YOUR OBJECTIVE: Translate this sentence from the passage on Stella and Laurel into Spanish: "Part of what makes Stella unlikeable is her effect on Laurel (played as a young woman by Anne Shirley)."

SELECTION:

::::

So why don’t we like her? What’s wrong with a mother wanting her daughter to have all of the best? Part of what makes Stella unlikeable is her effect on Laurel (played as a young woman by Anne Shirley). On the occasion of Laurel’s 16th birthday (for which Stella has made her daughter a beautiful, appropriate dress—why can’t she apply this savvy to her own clothes??) Stella takes a train to the city to obtain fancy party favors and table settings. She makes this trip in the company of good-hearted but loud, brash Ed Munn (Alan Hale, Sr.), who has lost some of his own formerly respectable class status through gambling disasters; as one country club attendee says, “He’s involved in horse racing.” He’s also clearly infatuated with Stella, though she rebuffs his affections and says, “I don’t think there’s a man living could get me going anymore.” Instead, she intones, all her energy is bound up in raising Laurel—both in the traditional sense of her upbringing, and in “raising” her social status above Stella’s.

::::

DATA BLOCK:
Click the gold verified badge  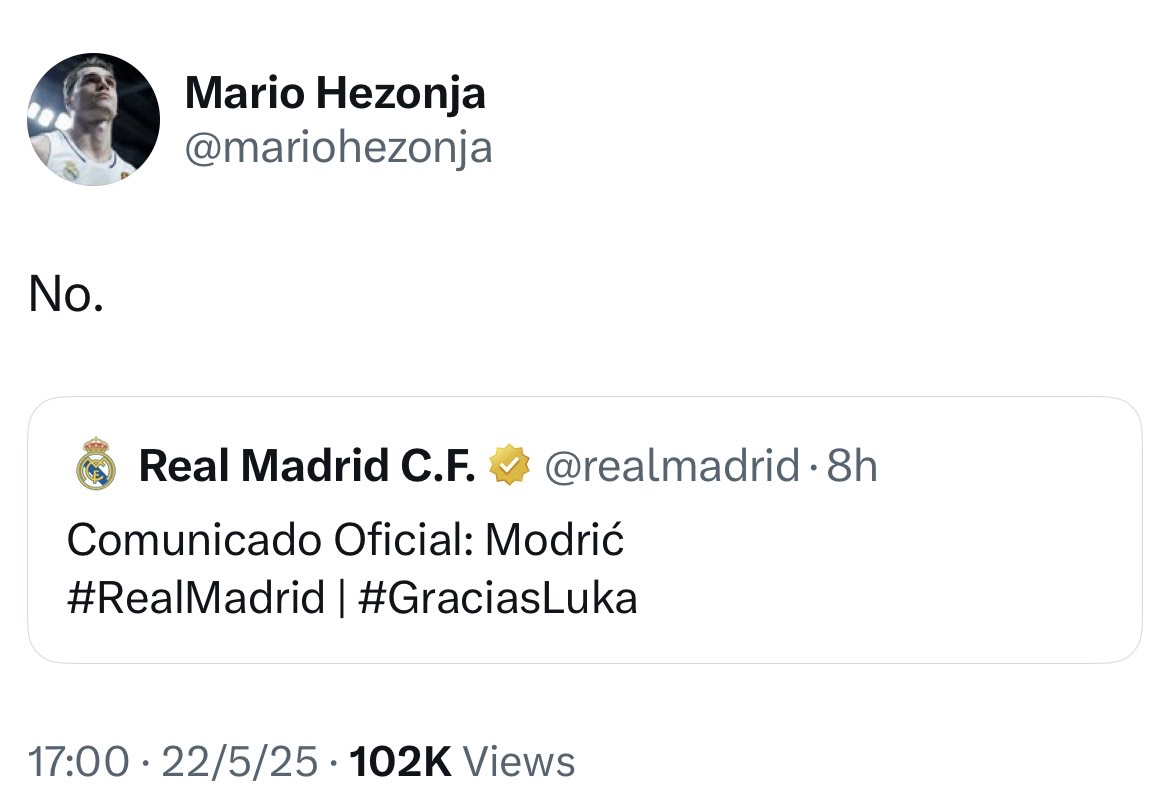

::::

ANSWER TO THE EXERCISE: Parte de lo que hace que Stella resulte antipática es el efecto que tiene sobre Laurel (interpretada de joven por Anne Shirley).